#### Try it:
Only the pictures are to be left out; please reproduce everything else in the data exactly.

#### Exercise input:
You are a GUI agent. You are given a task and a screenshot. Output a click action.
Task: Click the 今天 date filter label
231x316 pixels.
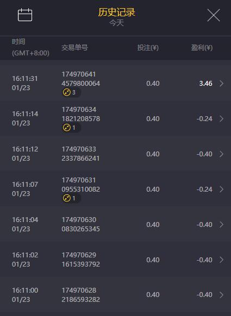pos(116,23)
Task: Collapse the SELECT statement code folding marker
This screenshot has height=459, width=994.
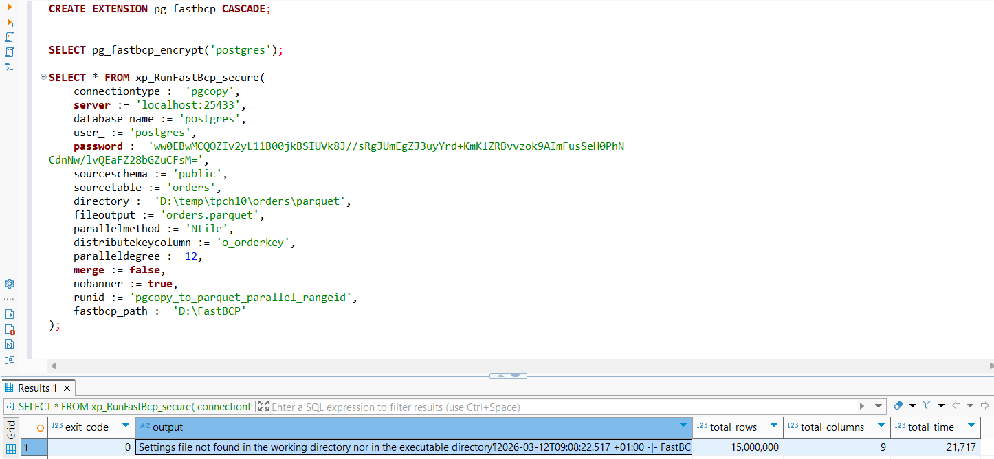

#### Exercise answer:
You are a GUI agent. You are given a task and a screenshot. Output a click action.
Task: Click the 今天 date filter label
231x316 pixels.
pos(116,23)
Task: Collapse the SELECT statement code folding marker
This screenshot has height=459, width=994.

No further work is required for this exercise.